[Stored data]
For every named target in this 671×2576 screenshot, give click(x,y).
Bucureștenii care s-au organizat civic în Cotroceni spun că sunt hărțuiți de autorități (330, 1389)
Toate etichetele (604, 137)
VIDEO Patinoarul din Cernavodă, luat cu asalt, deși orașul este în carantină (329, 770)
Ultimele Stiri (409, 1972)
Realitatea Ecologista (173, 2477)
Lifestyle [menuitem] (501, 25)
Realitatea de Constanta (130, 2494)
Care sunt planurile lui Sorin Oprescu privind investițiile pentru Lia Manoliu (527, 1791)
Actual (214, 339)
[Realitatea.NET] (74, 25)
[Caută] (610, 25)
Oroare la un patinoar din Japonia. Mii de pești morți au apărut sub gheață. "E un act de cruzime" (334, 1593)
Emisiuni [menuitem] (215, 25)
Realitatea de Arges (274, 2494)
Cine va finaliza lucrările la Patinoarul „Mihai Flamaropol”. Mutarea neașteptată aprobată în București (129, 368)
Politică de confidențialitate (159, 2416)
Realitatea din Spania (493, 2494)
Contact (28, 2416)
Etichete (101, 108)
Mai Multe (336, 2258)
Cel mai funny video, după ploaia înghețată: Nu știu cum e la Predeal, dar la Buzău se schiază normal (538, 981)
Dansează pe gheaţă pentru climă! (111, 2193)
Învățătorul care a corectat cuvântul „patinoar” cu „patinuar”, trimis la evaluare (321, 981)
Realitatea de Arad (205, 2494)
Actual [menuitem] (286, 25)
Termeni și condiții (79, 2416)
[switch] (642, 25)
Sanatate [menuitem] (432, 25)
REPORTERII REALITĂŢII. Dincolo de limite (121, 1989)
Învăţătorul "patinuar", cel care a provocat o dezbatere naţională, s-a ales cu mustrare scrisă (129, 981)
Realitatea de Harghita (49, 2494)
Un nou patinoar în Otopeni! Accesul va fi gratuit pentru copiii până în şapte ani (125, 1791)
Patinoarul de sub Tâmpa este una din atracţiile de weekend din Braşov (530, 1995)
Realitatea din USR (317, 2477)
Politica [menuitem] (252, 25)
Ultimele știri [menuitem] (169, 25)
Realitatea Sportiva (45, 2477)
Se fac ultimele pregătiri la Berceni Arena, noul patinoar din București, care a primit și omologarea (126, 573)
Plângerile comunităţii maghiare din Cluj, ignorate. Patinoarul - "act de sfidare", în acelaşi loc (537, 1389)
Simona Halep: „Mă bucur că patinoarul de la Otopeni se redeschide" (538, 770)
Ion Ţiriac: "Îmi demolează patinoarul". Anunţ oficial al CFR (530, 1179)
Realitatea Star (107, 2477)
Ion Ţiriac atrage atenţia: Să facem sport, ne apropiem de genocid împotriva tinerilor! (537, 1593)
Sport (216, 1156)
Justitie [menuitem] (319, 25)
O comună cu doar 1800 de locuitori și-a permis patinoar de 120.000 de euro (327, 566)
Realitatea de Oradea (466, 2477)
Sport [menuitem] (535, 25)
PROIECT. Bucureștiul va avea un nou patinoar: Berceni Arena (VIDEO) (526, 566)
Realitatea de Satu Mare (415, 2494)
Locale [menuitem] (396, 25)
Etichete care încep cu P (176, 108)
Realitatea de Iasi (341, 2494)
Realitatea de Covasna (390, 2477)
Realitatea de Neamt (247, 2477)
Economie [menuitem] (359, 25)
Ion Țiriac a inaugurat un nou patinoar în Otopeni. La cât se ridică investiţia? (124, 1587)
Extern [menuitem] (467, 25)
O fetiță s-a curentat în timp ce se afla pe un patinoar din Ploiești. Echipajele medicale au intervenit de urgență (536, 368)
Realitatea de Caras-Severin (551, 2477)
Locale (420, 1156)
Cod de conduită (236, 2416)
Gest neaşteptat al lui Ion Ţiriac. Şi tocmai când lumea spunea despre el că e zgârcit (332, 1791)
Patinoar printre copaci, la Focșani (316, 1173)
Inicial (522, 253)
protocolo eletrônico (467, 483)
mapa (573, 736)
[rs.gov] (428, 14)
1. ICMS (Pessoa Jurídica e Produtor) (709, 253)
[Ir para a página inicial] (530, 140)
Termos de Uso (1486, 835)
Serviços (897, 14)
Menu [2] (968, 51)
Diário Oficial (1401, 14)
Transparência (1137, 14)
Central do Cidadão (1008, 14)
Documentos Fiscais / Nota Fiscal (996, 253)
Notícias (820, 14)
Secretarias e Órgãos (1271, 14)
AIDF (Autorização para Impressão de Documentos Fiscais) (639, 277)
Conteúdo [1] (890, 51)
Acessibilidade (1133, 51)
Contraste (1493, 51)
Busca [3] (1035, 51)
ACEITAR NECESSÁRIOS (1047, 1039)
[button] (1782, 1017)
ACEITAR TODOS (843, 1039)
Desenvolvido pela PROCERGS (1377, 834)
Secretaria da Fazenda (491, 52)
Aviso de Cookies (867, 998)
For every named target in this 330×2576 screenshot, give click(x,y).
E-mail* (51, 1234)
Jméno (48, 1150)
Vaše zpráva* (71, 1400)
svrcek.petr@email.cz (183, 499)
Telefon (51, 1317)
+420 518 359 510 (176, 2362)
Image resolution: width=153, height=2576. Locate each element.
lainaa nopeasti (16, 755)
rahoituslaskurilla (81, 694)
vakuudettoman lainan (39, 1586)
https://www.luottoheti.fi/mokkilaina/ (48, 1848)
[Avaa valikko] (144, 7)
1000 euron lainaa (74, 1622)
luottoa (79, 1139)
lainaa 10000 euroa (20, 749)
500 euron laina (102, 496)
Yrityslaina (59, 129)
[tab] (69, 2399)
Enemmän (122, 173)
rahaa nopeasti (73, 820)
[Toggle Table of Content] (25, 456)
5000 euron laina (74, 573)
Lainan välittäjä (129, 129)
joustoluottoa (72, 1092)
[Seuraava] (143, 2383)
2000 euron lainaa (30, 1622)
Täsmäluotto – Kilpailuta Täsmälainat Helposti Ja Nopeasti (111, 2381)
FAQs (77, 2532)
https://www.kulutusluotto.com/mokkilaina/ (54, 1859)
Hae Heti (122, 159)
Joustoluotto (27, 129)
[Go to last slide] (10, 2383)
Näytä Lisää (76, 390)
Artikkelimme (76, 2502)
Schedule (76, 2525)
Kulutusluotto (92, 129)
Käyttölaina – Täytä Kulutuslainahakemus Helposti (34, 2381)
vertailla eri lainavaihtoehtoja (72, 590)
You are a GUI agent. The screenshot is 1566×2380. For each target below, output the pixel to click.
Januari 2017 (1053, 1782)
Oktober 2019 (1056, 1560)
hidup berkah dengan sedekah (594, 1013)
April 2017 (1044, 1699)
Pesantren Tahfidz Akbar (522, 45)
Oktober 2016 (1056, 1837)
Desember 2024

§ Task goal: From the line that has "Realitatea de Constanta (130, 2494)" through the line that has "Patinoarul de sub", copy every line exactly as it appears above, and leave out all others.

§ Exercise result:
Realitatea de Constanta (130, 2494)
Care sunt planurile lui Sorin Oprescu privind investițiile pentru Lia Manoliu (527, 1791)
Actual (214, 339)
[Realitatea.NET] (74, 25)
[Caută] (610, 25)
Oroare la un patinoar din Japonia. Mii de pești morți au apărut sub gheață. "E un act de cruzime" (334, 1593)
Emisiuni [menuitem] (215, 25)
Realitatea de Arges (274, 2494)
Cine va finaliza lucrările la Patinoarul „Mihai Flamaropol”. Mutarea neașteptată aprobată în București (129, 368)
Politică de confidențialitate (159, 2416)
Realitatea din Spania (493, 2494)
Contact (28, 2416)
Etichete (101, 108)
Mai Multe (336, 2258)
Cel mai funny video, după ploaia înghețată: Nu știu cum e la Predeal, dar la Buzău se schiază normal (538, 981)
Dansează pe gheaţă pentru climă! (111, 2193)
Învățătorul care a corectat cuvântul „patinoar” cu „patinuar”, trimis la evaluare (321, 981)
Realitatea de Arad (205, 2494)
Actual [menuitem] (286, 25)
Termeni și condiții (79, 2416)
[switch] (642, 25)
Sanatate [menuitem] (432, 25)
REPORTERII REALITĂŢII. Dincolo de limite (121, 1989)
Învăţătorul "patinuar", cel care a provocat o dezbatere naţională, s-a ales cu mustrare scrisă (129, 981)
Realitatea de Harghita (49, 2494)
Un nou patinoar în Otopeni! Accesul va fi gratuit pentru copiii până în şapte ani (125, 1791)
Patinoarul de sub Tâmpa este una din atracţiile de weekend din Braşov (530, 1995)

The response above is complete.